:: GOAL OF THE EXERCISE ::
Nothing other than the lines from the one containing "825x597 pixels. How" through the last line of the data below should be output, each reproduced exactly.

:: DATA FOR THE TASK ::
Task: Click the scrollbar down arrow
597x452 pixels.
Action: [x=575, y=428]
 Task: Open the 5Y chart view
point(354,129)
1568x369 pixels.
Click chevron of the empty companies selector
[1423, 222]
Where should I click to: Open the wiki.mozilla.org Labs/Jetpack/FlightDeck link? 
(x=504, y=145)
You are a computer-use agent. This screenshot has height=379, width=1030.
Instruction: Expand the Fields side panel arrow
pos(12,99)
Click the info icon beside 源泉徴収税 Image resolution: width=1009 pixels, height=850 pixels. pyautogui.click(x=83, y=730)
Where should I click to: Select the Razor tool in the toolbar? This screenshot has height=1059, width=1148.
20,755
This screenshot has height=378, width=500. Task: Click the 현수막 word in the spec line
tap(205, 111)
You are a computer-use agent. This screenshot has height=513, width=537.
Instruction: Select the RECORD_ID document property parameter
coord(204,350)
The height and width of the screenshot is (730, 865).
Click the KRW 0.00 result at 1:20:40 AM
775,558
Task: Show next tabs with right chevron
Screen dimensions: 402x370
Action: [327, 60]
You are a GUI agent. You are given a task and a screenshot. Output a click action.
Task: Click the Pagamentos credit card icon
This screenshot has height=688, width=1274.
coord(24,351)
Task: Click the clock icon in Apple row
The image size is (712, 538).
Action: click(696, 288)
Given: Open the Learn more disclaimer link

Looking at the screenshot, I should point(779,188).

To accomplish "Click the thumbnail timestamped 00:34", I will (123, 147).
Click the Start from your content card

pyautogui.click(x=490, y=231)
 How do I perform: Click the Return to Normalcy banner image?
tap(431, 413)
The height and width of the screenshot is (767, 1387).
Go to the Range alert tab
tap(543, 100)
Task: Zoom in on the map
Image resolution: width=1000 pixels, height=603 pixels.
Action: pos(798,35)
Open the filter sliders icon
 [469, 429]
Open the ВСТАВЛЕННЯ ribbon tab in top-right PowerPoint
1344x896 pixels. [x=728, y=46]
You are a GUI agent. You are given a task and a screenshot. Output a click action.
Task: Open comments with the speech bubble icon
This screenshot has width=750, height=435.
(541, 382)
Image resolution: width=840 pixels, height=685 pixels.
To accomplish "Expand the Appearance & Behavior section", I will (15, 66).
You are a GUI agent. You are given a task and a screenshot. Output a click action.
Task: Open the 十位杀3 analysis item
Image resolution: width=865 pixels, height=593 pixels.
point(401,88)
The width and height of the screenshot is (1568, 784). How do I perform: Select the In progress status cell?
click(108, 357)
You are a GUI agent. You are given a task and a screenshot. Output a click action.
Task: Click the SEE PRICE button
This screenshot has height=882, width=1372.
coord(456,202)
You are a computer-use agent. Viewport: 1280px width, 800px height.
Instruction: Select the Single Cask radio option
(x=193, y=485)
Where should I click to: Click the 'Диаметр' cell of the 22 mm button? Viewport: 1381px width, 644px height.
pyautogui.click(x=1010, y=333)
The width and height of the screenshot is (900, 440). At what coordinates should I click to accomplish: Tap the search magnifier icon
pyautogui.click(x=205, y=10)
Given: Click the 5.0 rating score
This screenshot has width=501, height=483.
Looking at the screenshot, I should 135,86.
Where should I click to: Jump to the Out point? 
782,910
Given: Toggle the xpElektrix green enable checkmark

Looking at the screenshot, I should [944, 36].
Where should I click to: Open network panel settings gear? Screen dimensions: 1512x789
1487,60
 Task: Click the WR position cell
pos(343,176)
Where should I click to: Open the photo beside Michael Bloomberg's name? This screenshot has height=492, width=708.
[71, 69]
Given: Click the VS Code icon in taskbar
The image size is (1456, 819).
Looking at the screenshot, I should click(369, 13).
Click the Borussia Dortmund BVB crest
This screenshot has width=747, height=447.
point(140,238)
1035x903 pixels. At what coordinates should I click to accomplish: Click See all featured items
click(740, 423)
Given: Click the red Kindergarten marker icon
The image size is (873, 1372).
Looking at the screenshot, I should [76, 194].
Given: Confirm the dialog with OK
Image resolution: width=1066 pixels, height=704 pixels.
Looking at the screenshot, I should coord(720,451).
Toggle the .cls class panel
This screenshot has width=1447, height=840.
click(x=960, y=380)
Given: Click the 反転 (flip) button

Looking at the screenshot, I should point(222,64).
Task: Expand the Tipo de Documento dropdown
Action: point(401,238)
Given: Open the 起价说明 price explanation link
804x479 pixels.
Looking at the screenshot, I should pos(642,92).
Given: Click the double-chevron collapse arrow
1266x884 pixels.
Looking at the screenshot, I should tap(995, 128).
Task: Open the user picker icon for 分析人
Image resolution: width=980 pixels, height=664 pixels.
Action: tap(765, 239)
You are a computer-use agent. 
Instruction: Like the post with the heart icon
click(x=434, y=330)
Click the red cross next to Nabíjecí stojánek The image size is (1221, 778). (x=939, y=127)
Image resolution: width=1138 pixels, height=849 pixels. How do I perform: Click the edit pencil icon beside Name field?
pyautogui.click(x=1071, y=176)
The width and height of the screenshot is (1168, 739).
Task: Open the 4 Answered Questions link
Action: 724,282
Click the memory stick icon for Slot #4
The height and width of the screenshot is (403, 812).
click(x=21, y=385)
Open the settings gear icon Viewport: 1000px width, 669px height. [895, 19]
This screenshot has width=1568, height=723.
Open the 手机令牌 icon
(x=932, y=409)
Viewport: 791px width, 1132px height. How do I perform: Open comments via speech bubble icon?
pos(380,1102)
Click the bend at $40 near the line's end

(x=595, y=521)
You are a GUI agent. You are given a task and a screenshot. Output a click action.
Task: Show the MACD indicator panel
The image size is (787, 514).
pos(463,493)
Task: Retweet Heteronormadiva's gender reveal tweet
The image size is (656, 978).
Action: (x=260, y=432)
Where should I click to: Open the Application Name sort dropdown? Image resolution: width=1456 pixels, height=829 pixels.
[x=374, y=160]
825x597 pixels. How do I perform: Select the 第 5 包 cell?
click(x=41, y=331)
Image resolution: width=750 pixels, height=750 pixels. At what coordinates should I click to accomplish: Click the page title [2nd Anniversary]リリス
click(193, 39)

:: FINISHED TASK ::
825x597 pixels. How do I perform: Select the 第 5 包 cell?
click(x=41, y=331)
Image resolution: width=750 pixels, height=750 pixels. At what coordinates should I click to accomplish: Click the page title [2nd Anniversary]リリス
click(193, 39)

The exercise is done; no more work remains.